I like the idea of having a priority queue processed in a separate thread from the default queue. I can see how this adds a layer of efficiency for synchronisation tasks and would probably be very useful both now and in future (I'm thinking more intelligent algorithms where partitioned data in a partitioned cache can be moved closer to nodes that access this data most frequently)
I like the idea of a priority queue as well; I can see how that could be very useful. Thinking out loud here -- would COMMIT/ROLLBACK messages go to the priority queue? Idea is the normal queue imposes FIFO on the transactions since it handles PREPARE, but the priority queue allows COMMIT/ROLLBACK to clear locks promptly.
Returning to a basic premise of my original message (i.e. Brian's doing something stupid) -- I think setting deadlockDetection = true in the cache resolves my problem. In the partial state transfer problem I originally described, the fundamental problem wasn't really in the JBossCache layer, it was in the JGroups layer, as the responses to the PREPARE calls never get out of JGroups. B.driver calls into RpcDispatcher.callRemoteMethods() --> GroupRequest.execute() --> GroupRequest.doExecute(). Then GroupRequest doesn't receive the responses because B.up is blocked.

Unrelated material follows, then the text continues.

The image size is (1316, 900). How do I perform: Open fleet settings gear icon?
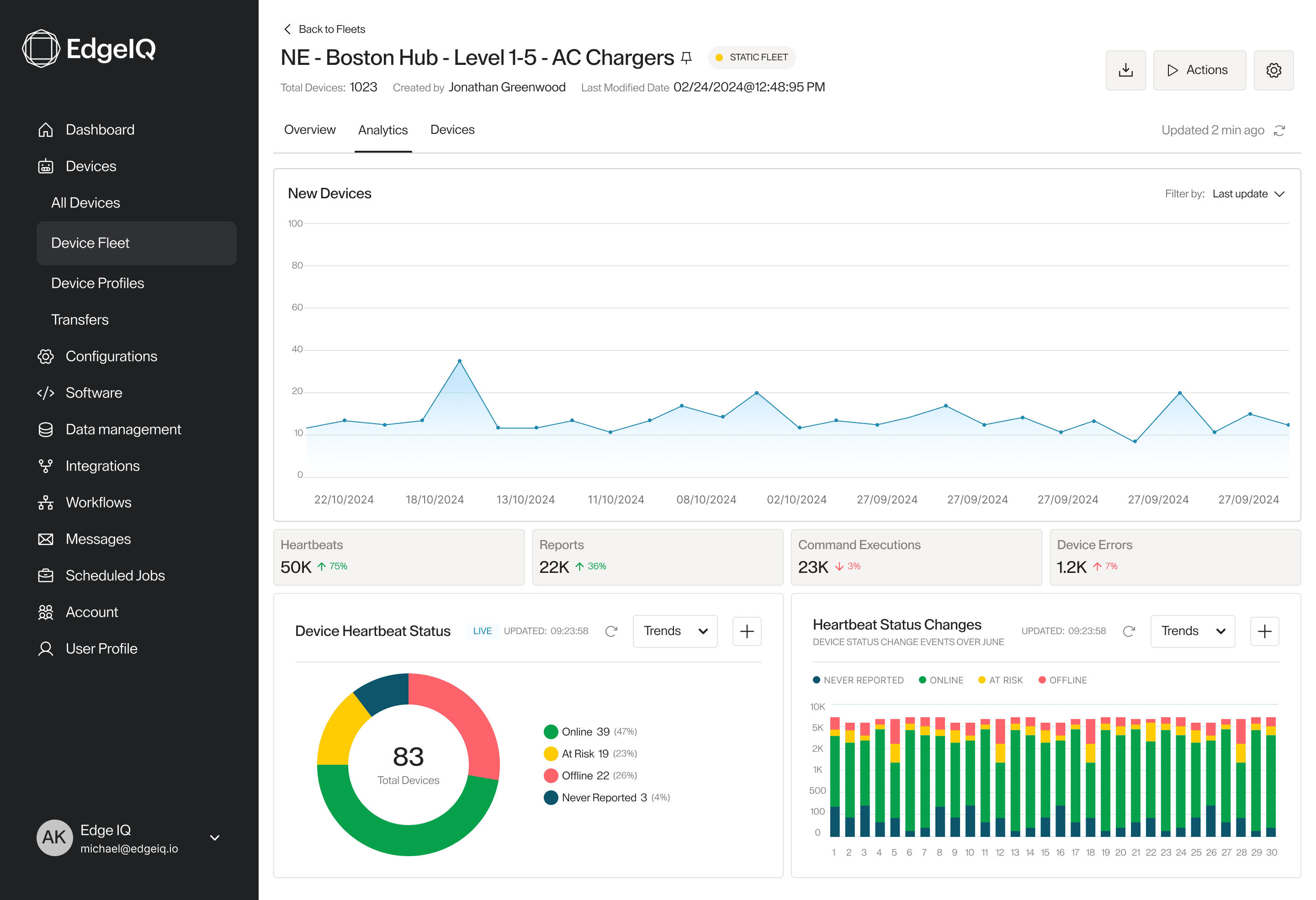pyautogui.click(x=1273, y=70)
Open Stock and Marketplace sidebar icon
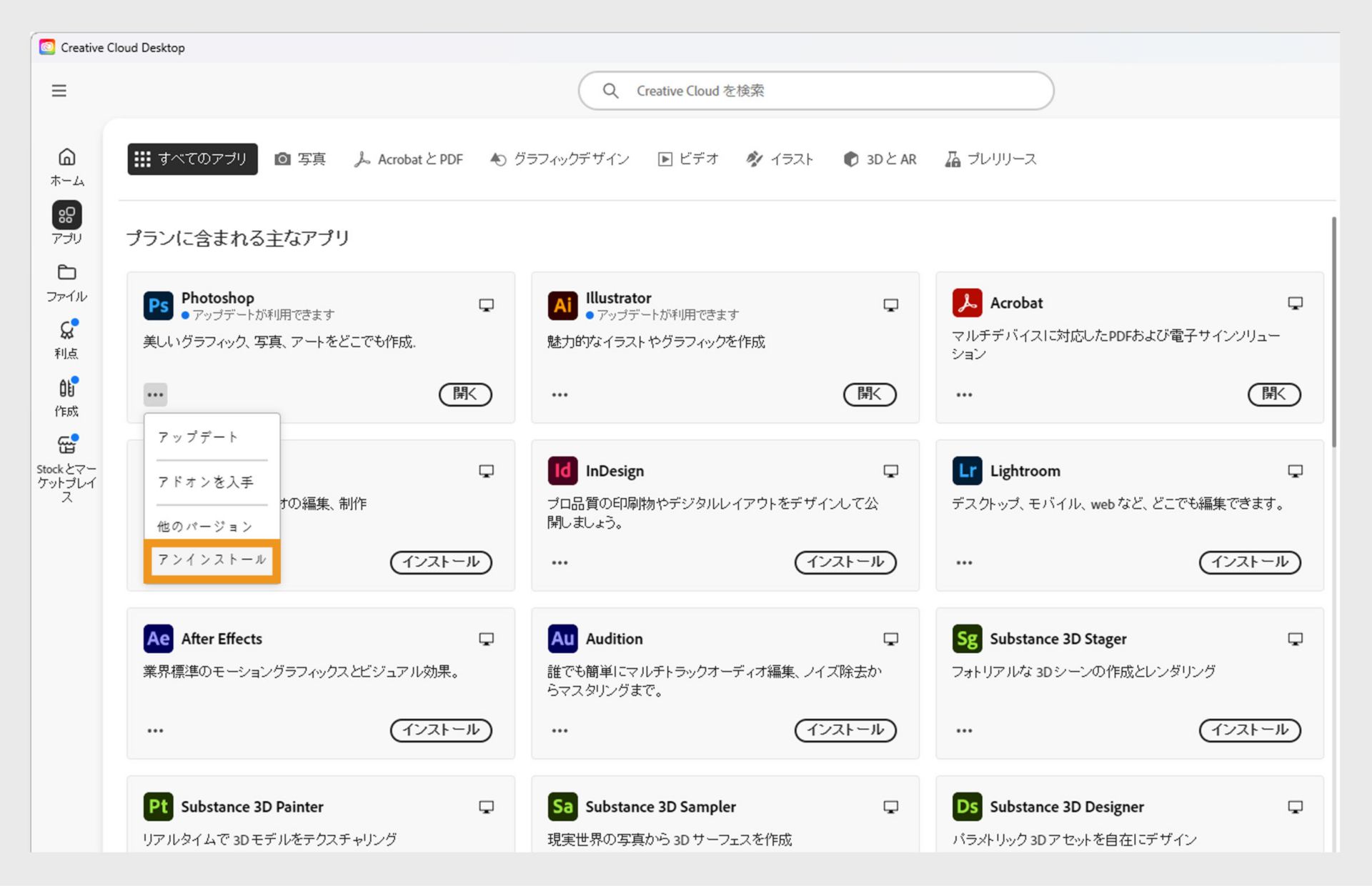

As I look at RequestCorrelator, it seems if deadlock detection is on this problem is avoided. I've re-run my test about 20 times with it on and stop getting failures.
Bela later commented that he didn't think that setting deadlockDetection to true would work. I did find that it resolved the problem of messages being stuck in the RpcDispatcher. However, setting this to true led to other problems with messages being processed in the wrong order, so I don't think it is a valid solution for this problem.